## INSTRUCTIONS TO FOLLOW
The data follows this line. Copy verbatim the line with "930x683 pixels." and each line after it to the end.

Saved entries:
★ ★ ★ ★ ★ ★ ★
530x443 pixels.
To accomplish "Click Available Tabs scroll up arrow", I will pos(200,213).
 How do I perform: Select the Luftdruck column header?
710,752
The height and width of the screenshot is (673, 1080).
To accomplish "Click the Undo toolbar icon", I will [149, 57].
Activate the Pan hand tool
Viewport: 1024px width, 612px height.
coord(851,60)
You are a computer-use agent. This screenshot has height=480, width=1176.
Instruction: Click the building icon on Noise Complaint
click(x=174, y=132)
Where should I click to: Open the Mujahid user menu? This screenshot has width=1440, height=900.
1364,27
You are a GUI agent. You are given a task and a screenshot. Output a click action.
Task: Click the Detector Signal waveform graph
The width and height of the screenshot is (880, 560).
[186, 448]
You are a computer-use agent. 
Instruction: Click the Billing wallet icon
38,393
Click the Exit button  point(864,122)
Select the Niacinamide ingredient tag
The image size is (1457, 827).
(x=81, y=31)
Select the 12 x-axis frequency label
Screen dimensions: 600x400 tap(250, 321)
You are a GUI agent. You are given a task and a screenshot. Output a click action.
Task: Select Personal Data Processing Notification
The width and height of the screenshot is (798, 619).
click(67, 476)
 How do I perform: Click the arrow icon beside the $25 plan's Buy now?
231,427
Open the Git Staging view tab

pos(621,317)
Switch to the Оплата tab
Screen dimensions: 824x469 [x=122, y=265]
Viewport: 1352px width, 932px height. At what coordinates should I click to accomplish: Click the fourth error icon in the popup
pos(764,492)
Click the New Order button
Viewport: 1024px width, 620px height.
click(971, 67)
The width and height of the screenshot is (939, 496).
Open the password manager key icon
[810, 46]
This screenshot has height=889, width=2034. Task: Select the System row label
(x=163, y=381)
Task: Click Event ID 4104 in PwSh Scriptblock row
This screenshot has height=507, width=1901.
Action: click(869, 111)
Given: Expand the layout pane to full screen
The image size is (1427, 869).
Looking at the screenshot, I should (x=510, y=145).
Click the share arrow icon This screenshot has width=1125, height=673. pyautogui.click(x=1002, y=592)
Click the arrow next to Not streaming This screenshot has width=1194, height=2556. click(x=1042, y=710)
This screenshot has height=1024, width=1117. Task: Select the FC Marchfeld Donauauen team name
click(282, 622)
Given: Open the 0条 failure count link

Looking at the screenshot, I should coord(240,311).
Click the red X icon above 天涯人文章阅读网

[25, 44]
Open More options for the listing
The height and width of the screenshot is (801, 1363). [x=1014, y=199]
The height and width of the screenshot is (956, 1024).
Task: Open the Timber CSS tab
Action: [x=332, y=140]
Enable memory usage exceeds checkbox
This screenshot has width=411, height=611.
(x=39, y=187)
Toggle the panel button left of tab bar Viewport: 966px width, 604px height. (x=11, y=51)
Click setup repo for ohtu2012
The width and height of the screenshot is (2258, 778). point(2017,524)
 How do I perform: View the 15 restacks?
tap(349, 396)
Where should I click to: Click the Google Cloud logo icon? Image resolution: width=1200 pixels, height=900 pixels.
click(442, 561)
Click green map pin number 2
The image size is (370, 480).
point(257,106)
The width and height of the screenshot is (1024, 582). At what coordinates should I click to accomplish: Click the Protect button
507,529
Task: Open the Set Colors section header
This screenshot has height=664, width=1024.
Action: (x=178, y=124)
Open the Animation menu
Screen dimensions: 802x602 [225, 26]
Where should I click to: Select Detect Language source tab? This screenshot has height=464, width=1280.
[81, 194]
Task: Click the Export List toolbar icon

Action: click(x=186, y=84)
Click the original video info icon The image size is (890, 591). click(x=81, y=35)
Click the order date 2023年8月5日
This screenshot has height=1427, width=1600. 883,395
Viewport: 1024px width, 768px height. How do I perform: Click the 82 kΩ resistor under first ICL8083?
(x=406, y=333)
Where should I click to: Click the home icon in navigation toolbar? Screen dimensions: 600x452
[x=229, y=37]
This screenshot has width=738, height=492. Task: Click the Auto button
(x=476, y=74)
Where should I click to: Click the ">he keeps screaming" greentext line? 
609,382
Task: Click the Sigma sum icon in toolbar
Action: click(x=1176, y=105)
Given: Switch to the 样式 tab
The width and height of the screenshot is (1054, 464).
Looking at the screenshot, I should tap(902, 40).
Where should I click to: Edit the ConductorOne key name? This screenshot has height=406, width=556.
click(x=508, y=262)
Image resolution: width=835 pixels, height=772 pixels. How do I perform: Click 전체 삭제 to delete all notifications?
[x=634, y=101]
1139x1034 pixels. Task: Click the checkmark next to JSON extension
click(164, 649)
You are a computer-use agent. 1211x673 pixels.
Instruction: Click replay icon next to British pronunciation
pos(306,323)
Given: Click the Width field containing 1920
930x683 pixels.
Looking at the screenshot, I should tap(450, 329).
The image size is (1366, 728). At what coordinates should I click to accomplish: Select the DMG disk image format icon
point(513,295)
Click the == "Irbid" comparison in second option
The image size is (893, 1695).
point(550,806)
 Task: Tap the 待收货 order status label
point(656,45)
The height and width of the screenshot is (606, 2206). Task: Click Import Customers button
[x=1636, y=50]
★ ★ ★ ★ ★ ★ ★
## REPLY
930x683 pixels.
Looking at the screenshot, I should tap(450, 329).
The image size is (1366, 728). At what coordinates should I click to accomplish: Select the DMG disk image format icon
point(513,295)
Click the == "Irbid" comparison in second option
The image size is (893, 1695).
point(550,806)
 Task: Tap the 待收货 order status label
point(656,45)
The height and width of the screenshot is (606, 2206). Task: Click Import Customers button
[x=1636, y=50]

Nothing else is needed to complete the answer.